Task requirements:
Copy the stretch from the start of the items through the line containing "tap(129, 62)", swapping "pickup article" for "feature story" and leaving all else unchanged.

Items from a data source
↓↓↓
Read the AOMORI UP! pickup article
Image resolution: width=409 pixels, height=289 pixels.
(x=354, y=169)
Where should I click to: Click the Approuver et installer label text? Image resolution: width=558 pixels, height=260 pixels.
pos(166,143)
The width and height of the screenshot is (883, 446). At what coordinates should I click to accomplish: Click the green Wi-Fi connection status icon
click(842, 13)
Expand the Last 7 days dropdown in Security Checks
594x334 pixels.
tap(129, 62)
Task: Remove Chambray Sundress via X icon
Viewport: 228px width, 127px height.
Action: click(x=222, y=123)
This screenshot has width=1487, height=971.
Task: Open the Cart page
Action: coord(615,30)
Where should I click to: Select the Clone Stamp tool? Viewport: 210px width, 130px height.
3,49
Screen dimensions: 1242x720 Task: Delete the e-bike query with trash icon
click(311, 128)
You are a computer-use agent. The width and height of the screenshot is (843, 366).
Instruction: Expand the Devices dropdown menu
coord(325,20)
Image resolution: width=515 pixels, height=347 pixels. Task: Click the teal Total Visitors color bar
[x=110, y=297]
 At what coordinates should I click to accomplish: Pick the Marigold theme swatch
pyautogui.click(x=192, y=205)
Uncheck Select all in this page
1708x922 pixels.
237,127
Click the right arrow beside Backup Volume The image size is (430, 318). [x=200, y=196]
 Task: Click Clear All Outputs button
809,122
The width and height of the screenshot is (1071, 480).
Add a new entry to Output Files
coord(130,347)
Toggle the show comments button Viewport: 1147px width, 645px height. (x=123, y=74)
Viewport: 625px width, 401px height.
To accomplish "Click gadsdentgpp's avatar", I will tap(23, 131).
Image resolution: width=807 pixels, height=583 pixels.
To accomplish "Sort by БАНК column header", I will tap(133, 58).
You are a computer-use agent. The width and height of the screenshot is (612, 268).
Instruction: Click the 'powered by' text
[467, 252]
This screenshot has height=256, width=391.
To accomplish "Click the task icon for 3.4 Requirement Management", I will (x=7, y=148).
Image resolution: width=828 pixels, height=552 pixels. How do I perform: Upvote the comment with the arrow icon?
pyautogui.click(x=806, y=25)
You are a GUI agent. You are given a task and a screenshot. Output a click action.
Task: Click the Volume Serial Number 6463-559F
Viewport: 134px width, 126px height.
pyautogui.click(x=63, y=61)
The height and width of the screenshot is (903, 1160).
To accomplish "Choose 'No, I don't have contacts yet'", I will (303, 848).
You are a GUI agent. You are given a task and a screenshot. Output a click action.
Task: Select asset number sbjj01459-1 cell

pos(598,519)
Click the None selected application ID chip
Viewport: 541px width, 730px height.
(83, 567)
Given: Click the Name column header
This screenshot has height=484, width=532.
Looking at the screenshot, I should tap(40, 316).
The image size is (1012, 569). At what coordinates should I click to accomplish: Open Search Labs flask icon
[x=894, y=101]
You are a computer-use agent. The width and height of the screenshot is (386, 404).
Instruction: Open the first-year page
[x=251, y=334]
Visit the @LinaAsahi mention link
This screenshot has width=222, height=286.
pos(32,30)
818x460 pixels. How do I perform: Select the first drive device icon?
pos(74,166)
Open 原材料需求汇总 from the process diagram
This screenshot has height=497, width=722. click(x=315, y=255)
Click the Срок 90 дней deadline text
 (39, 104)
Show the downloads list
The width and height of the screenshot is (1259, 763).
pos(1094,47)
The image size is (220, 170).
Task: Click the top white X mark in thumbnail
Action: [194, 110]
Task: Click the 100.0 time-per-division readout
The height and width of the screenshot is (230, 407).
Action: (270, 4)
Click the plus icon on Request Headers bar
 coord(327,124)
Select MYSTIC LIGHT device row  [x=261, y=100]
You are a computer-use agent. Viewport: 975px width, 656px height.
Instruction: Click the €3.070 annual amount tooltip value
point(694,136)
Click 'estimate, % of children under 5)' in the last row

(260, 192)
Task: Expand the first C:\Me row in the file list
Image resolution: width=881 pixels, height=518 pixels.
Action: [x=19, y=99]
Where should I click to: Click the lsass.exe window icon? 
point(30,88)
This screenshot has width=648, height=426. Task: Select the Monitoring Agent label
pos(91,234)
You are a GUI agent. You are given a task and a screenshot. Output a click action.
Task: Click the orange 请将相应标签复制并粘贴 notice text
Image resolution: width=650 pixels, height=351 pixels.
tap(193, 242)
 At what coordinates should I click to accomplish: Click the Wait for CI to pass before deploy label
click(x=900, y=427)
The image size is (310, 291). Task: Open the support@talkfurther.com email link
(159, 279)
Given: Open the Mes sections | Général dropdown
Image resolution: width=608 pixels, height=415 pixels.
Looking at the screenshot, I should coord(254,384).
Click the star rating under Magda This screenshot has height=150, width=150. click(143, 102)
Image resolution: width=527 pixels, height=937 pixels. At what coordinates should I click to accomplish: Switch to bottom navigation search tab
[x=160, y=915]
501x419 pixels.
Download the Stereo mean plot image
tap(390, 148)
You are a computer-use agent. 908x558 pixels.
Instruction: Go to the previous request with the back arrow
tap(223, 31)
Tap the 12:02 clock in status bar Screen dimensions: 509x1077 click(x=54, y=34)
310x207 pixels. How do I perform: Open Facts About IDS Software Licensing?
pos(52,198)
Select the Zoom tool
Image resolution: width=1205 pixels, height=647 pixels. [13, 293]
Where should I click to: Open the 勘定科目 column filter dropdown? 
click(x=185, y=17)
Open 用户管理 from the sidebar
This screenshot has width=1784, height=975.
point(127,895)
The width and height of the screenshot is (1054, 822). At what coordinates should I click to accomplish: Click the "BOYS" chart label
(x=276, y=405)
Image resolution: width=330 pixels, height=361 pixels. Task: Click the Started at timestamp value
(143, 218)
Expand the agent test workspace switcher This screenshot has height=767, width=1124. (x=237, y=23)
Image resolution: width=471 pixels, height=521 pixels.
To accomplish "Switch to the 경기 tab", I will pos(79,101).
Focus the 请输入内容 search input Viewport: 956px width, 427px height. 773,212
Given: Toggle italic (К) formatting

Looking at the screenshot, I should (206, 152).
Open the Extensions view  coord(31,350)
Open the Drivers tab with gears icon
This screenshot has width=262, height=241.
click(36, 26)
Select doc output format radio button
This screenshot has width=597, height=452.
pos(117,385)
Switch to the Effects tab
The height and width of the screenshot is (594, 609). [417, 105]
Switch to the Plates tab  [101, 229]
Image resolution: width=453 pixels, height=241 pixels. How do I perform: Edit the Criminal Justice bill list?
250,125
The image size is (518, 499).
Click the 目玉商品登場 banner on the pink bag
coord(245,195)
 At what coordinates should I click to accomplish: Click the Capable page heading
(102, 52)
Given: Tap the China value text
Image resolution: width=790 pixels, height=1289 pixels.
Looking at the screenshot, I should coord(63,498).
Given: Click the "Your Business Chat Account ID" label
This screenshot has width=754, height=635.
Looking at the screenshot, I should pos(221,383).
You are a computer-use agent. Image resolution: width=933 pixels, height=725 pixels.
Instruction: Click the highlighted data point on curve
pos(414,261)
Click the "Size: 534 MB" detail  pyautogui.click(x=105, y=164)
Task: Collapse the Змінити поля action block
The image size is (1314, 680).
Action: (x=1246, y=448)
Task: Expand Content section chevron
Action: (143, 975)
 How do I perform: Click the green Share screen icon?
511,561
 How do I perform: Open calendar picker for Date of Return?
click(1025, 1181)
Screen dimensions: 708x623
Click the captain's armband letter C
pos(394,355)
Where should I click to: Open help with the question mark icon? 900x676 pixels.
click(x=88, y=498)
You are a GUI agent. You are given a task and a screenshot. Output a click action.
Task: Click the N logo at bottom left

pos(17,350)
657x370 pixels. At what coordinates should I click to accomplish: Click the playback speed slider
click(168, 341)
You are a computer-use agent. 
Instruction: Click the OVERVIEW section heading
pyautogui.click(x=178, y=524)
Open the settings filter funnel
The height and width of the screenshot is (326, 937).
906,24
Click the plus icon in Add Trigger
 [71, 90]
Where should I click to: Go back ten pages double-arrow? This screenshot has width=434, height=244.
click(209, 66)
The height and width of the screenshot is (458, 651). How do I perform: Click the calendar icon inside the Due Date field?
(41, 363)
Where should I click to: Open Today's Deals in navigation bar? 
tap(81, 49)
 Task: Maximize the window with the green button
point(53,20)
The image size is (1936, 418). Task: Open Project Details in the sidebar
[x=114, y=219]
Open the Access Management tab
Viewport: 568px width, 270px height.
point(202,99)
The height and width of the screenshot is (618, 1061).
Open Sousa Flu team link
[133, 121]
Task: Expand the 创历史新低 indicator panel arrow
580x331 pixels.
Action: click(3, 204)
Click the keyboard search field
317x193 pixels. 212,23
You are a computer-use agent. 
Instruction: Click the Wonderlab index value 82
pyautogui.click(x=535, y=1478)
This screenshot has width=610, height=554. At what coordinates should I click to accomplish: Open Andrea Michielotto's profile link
↑↑↑
Result of the exercise:
Read the AOMORI UP! feature story
Image resolution: width=409 pixels, height=289 pixels.
(x=354, y=169)
Where should I click to: Click the Approuver et installer label text? Image resolution: width=558 pixels, height=260 pixels.
pos(166,143)
The width and height of the screenshot is (883, 446). At what coordinates should I click to accomplish: Click the green Wi-Fi connection status icon
click(842, 13)
Expand the Last 7 days dropdown in Security Checks
594x334 pixels.
tap(129, 62)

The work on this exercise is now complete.